元鑑識官の猪狩に頼まれ、孤独死した高齢女性のことを調べる話。
猪狩さんおひさしぶりだけど元気そうで何よりです。「俺が鑑識だからだよ」というの格好いい。いまでも鑑識官の矜持を忘れてないんだな。
特殊詐欺で捕まったひとが社会復帰で就職したのが、詐欺をやってる会社って…就職したときは知らなかったのかもしれないけど、詐欺をやらされた時点で青柳さんにでも相談してほしかった。せっかく気にかけてくれてたのに、詐欺をつづけてたなんて(しかも受け子よりタチが悪い)青柳さんの厚意も無下にしてるよね。どういう気持ちで青柳さんに会ってたんだろう。どういう気持ちで嘘をついてたんだろう。でも根っからの悪人というわけではなさそうなので、今度こそ更生してくれよ。
娘がいたかどうか調べるって、警察ならまず戸籍を調べればいいんじゃないのかな…と思ったけど戸籍はどうなってたんだろう。保護されてから新しく戸籍を作ったのはいいとして、旧戸籍のほう。無戸籍でなかったのなら、行方不明になってその後どうなってるんですかね。他にもモヤモヤすることだらけ。医者とは本当に不倫関係だったのか、医者の妻は娘を預かることを許してたのか、すぐに娘がいなくなったとか医者は無責任すぎる、娘がいなくなっても探そうとしなかったのか、警察に届けなかったのか、母親に連絡もしなかったのか…等々。
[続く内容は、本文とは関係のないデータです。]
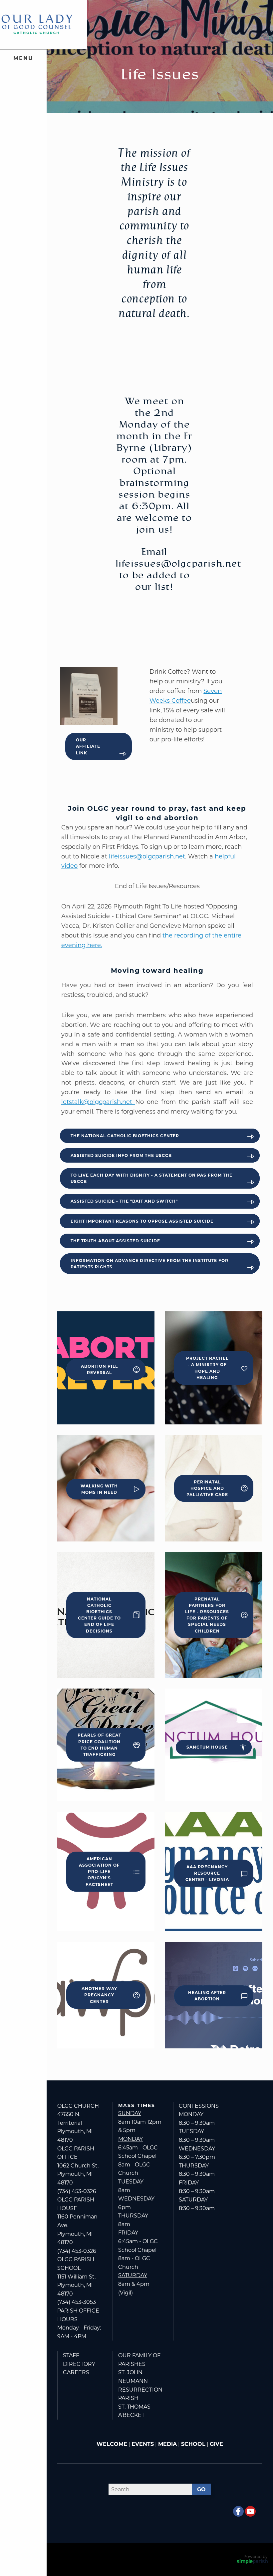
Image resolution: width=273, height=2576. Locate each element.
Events (143, 2444)
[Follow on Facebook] (238, 2511)
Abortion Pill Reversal (99, 1369)
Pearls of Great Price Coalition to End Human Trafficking (99, 1745)
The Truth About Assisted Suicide (115, 1240)
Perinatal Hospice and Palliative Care (207, 1488)
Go (201, 2489)
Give (216, 2444)
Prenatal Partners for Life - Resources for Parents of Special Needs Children (207, 1615)
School (193, 2444)
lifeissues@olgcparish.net (147, 856)
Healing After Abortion (207, 1995)
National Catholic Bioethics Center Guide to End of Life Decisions (99, 1615)
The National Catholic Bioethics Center (125, 1135)
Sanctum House (207, 1747)
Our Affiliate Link (88, 746)
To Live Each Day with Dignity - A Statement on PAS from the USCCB (151, 1178)
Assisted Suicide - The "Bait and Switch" (124, 1201)
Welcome (112, 2444)
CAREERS (76, 2372)
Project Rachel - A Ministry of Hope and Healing (207, 1368)
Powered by (255, 2556)
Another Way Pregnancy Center (99, 1995)
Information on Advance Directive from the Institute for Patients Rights (149, 1263)
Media (167, 2444)
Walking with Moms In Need (99, 1489)
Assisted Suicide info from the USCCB (121, 1155)
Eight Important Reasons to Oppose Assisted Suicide (142, 1221)
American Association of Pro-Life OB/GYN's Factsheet (99, 1871)
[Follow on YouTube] (250, 2511)
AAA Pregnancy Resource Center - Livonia (207, 1873)
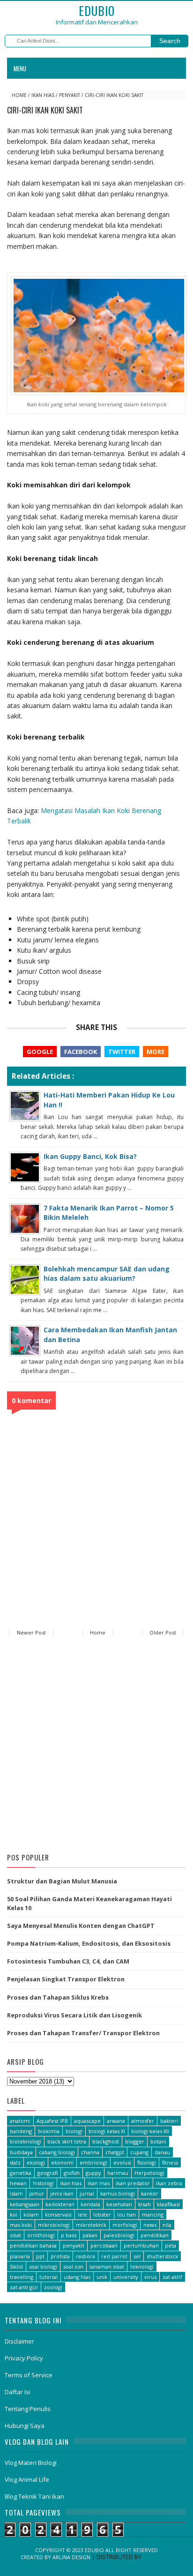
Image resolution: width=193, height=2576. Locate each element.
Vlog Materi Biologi (31, 2462)
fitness (170, 2162)
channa (90, 2152)
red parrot (114, 2256)
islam (16, 2193)
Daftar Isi (17, 2392)
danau (162, 2152)
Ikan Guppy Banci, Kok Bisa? (90, 1156)
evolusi (122, 2162)
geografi (47, 2172)
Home (19, 95)
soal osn (73, 2266)
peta (170, 2245)
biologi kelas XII (150, 2131)
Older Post (162, 1632)
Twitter (121, 1051)
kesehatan (119, 2204)
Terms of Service (28, 2375)
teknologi (142, 2266)
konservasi (58, 2214)
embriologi (93, 2162)
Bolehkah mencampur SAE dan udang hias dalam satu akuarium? (107, 1273)
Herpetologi (149, 2172)
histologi (43, 2183)
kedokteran (59, 2204)
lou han (126, 2214)
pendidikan (155, 2235)
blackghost (105, 2141)
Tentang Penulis (28, 2408)
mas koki (21, 2224)
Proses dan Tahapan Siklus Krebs (58, 1997)
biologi (74, 2131)
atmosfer (142, 2120)
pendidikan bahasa (33, 2245)
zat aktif (172, 2276)
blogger (134, 2141)
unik (101, 2276)
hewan (18, 2183)
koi (13, 2214)
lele (82, 2214)
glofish (72, 2172)
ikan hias (42, 95)
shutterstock (162, 2256)
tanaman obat (106, 2266)
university (125, 2276)
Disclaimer (19, 2341)
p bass (68, 2235)
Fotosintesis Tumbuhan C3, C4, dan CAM (68, 1961)
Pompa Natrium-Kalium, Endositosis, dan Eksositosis (89, 1943)
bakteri (169, 2120)
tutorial (48, 2276)
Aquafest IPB (52, 2120)
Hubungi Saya (25, 2425)
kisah (144, 2204)
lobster (102, 2214)
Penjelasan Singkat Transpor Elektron (66, 1979)
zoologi (53, 2287)
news (149, 2224)
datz (15, 2162)
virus (150, 2276)
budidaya (21, 2152)
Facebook (80, 1051)
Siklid (16, 2266)
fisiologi (146, 2162)
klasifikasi (168, 2204)
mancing (152, 2214)
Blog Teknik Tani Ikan (34, 2496)
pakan (89, 2235)
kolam (31, 2214)
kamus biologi (117, 2193)
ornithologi (41, 2235)
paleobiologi (119, 2235)
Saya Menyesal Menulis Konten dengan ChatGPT (81, 1925)
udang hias (77, 2276)
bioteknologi (25, 2141)
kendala (90, 2204)
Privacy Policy (24, 2358)
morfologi (124, 2224)
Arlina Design (71, 2557)
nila (167, 2224)
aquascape (87, 2120)
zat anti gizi (24, 2287)
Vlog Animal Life (27, 2479)
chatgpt (114, 2152)
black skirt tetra (66, 2141)
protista (60, 2256)
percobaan (104, 2245)
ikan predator (133, 2183)
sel (137, 2256)
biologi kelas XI (107, 2131)
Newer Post (31, 1632)
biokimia (48, 2131)
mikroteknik (91, 2224)
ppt (40, 2256)
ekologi (36, 2162)
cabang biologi (57, 2152)
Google (40, 1051)
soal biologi (43, 2266)
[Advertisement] (96, 1746)
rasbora (85, 2256)
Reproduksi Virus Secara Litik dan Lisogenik (74, 2015)
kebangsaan (24, 2204)
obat (15, 2235)
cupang (139, 2152)
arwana (116, 2120)
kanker (149, 2193)
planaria (20, 2256)
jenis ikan (62, 2193)
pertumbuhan (141, 2245)
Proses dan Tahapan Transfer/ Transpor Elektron (83, 2033)
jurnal (87, 2193)
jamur (36, 2193)
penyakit (69, 95)
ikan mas (99, 2183)
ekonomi (62, 2162)
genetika (20, 2172)
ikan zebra (169, 2183)
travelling (21, 2276)
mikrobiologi (54, 2224)
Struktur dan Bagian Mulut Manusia (62, 1881)
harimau (117, 2172)
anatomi (20, 2120)
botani (158, 2141)
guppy (93, 2172)
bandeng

お互い気付いているのに何も言わないあたり似たもの親子ですかね。母親は勝手に娘を思いやった気になってるけど、ただの自己満足なんだよなぁ。あんなふうに傷つけるようなやり方をするくらいなら、捨てたわけではなかったのだと事情を打ち明けて謝罪すればよかった。それで許せないと言われたら離れればいい。だいたい突き放しておきながらエンディングノートに書くって…これを死後に読まされる娘の気持ちを考えてみろ。娘を思いやって身を引く自分に酔ってるだけでは。